Sakin bir şekilde ileriye çıktı ve aynı anda 5 kişi geri çekilip yer açtı.

'Kimin kimle oynayacağınız göreceğiz.' dedi Nöbetçi kaskını çıkartıp arkadaşına verdikten sonra belinde ki kılıcı çıkarttı, kılıç göz alıcı metalik renkte parlıyordu .

'Kılıcını çek,' dedi Nöbetçi Ned'e bakarak,

'İhtiyacım yok!' dedi Ned normal bir şekilde, zaten çıplak ellerle bile ondan daha güçlü olduğuna güveniyordu.

'Demek kibrini bir kenara bırakmak istemiyorsun. O zaman ağırdan almayacak ve en güçlü saldırımla geleceğim.' dedi Nöbetçi, bedeninden siyah mor bir aura yayılmaya başladı.

Nedin bir an içi ürperdi, tüyleri diken diken oldu. Sanki bir anda umutsuzluk bütün kalbini kapladı. 

'YARIM İBLİS RUHU UYAN.' dedi nöbetçi, Ned hemen bir kaç adım geri çekildi.

'İBLİS RUHU DA NEDİR ?'

Ned dehşete kapılmış gibiydi, karşısında duran nöbetçinin görünüşü bir anda değişim geçirdi. Uzun boynuzları bir filin dişleri gibiydi.

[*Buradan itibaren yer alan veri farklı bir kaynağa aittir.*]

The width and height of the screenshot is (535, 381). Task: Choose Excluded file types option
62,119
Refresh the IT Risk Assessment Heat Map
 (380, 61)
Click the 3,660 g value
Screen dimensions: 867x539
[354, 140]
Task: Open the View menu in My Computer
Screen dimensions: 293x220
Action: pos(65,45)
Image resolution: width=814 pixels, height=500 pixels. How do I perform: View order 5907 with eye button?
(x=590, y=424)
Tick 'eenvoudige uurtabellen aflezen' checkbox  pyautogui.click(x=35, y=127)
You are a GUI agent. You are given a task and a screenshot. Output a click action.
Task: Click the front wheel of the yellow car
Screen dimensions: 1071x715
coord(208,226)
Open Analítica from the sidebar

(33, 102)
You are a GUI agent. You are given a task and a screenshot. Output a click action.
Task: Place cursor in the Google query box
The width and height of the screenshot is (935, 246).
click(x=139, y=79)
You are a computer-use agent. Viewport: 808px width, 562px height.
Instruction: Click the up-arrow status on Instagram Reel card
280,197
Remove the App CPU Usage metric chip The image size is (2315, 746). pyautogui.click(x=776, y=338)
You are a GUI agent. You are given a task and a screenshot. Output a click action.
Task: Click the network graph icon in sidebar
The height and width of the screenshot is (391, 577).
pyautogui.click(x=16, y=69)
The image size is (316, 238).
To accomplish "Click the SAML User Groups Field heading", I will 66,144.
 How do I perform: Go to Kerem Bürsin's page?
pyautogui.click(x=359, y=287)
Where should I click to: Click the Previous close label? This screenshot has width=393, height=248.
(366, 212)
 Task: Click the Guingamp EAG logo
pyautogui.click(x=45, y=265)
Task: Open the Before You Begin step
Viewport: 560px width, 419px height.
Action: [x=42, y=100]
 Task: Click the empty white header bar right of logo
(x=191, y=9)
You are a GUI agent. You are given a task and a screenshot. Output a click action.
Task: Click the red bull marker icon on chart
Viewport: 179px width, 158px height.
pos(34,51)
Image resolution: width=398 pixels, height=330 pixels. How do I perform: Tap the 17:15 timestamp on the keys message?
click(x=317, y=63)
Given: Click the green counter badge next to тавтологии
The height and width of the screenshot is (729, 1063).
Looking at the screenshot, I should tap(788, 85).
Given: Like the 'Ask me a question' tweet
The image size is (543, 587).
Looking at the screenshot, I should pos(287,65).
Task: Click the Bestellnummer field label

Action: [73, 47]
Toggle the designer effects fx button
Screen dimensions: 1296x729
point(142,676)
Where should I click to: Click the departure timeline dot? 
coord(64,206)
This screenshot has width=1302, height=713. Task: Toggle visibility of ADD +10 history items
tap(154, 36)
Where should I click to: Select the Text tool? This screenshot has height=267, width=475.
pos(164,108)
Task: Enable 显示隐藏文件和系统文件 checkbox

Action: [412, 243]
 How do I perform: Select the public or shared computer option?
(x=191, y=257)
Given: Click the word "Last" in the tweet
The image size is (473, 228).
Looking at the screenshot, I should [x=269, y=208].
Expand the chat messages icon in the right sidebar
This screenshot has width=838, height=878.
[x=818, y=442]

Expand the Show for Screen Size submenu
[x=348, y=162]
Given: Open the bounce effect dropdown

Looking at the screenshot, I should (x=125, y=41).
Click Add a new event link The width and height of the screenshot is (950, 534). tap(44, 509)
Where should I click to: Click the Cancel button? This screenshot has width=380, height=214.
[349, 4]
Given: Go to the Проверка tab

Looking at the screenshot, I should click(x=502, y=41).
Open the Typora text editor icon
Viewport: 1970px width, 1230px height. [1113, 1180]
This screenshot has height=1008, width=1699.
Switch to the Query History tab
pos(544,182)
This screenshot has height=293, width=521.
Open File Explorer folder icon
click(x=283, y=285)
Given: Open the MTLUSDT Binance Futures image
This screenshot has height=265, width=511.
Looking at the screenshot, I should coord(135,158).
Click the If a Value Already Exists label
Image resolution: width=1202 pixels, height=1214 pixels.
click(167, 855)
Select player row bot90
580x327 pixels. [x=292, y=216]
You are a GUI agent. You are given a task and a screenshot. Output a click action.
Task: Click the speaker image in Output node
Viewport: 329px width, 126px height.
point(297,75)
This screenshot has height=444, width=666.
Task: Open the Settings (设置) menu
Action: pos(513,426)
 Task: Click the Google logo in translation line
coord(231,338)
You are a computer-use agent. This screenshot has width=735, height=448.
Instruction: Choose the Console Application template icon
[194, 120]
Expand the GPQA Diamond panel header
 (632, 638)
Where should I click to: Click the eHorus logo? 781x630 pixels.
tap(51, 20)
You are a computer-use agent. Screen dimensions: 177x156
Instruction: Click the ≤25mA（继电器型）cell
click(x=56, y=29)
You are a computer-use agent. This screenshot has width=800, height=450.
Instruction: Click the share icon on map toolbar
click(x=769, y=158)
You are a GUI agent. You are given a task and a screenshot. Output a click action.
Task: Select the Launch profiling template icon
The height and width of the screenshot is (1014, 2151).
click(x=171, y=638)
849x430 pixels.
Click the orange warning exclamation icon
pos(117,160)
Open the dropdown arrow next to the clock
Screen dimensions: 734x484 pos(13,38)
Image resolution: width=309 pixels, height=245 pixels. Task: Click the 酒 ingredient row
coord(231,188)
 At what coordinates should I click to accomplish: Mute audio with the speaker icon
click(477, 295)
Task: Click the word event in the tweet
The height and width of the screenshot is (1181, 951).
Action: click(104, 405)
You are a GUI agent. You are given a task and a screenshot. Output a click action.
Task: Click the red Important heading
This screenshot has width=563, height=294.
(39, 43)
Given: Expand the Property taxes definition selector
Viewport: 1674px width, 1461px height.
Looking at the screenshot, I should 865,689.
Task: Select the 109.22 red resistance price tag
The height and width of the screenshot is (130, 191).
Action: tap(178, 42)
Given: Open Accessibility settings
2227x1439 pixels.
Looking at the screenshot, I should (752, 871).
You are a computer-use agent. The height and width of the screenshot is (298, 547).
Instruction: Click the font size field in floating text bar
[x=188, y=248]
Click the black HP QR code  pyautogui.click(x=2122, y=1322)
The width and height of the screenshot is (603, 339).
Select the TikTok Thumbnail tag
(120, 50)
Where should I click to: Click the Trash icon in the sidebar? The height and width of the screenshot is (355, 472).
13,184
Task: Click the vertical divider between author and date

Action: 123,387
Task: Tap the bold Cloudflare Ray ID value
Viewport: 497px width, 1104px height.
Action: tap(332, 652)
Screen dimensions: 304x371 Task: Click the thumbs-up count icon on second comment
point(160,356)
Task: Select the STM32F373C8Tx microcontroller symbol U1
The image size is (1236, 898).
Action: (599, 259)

Derisi siyah ve mor renklerle kaplanmış çenesi uzamış ve dişleri sivrilmişti. Bir Timsaha benziyordu fakat görünüş olarak çok daha uğursuz bir varlığı çağrıştırıyordu.

Ned böyle bir düşman beklemiyordu, böyle bir rakibi daha önce hayatı boyunca görmemişti. Az önce Bilge Seviyenin ortasında olan nöbetçi bir anda Zirvenin en ucuna tırmanmıştı, aurası çok daha kalın hale gelmiş ve daha tehditkar olmuştu. Dönüşmeden önce Nede rakip olmaktan çok uzaktı fakat şimdi kesinlikle Nede rakip olabilirdi.